Find "Viewport: 820px width, 593px height." below and begin at its line; stop after the line with "The Man Called". Output those lines exactly, without pictures.

Records →
══════════════════════════════

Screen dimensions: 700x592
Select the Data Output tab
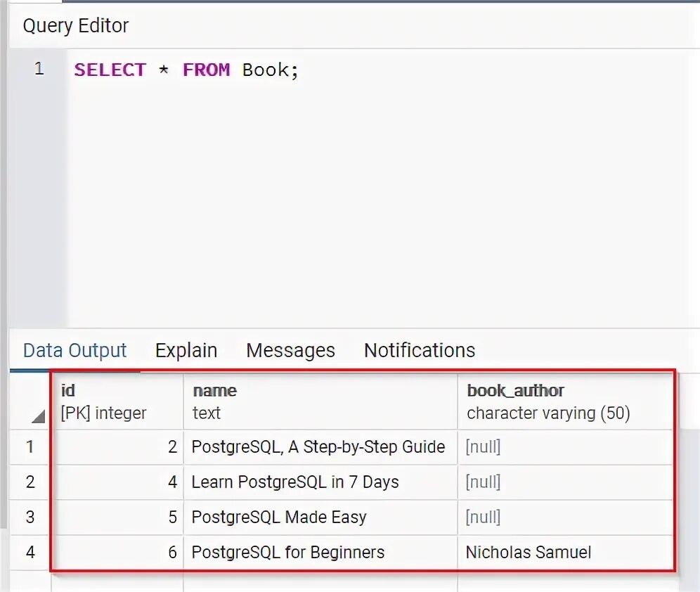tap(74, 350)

══════════════════════════════

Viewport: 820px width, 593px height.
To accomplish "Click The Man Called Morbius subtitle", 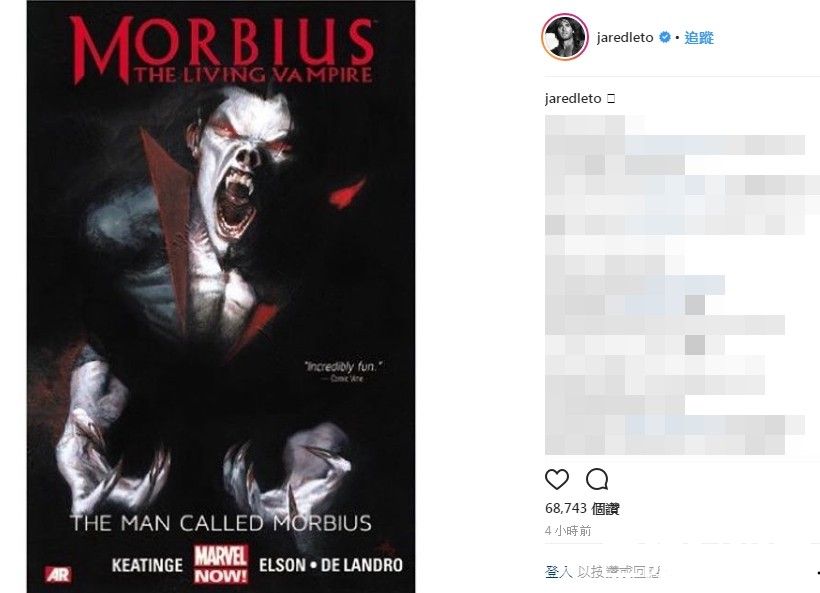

══════════════════════════════

Task answer →
Viewport: 820px width, 593px height.
To accomplish "Click The Man Called Morbius subtitle", 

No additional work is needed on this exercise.